*** Task inputs Section Begins ***
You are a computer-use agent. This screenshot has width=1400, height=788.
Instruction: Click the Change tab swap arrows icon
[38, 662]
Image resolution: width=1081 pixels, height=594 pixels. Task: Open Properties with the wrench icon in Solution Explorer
*** Task inputs Section Ends ***
*** Task inputs Section Begins ***
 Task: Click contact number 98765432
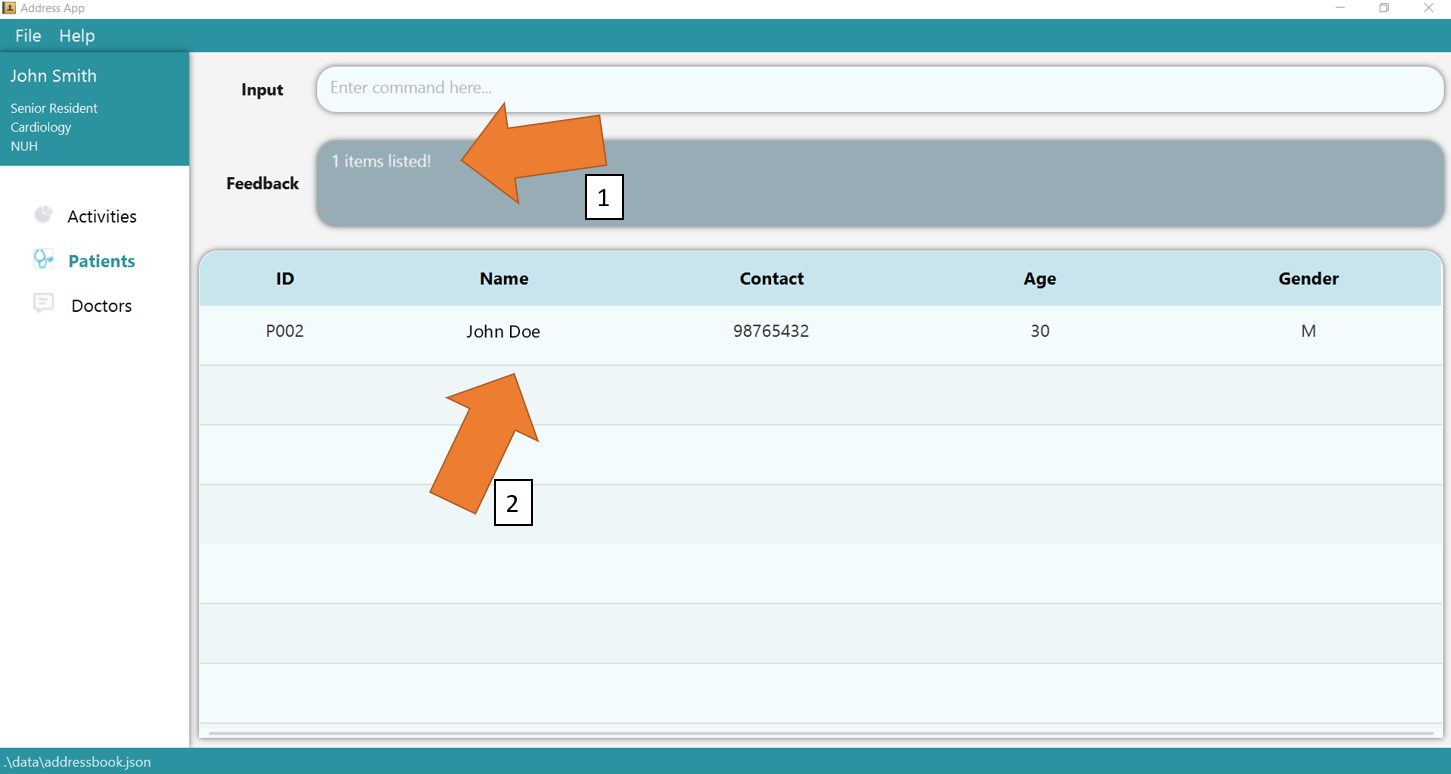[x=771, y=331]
*** Task inputs Section Ends ***
Find the string "height" in the records, then copy each line where it occurs.

Task output ->
You are a computer-use agent. This screenshot has width=1400, height=788.
Image resolution: width=1081 pixels, height=594 pixels. Task: Open Properties with the wrench icon in Solution Explorer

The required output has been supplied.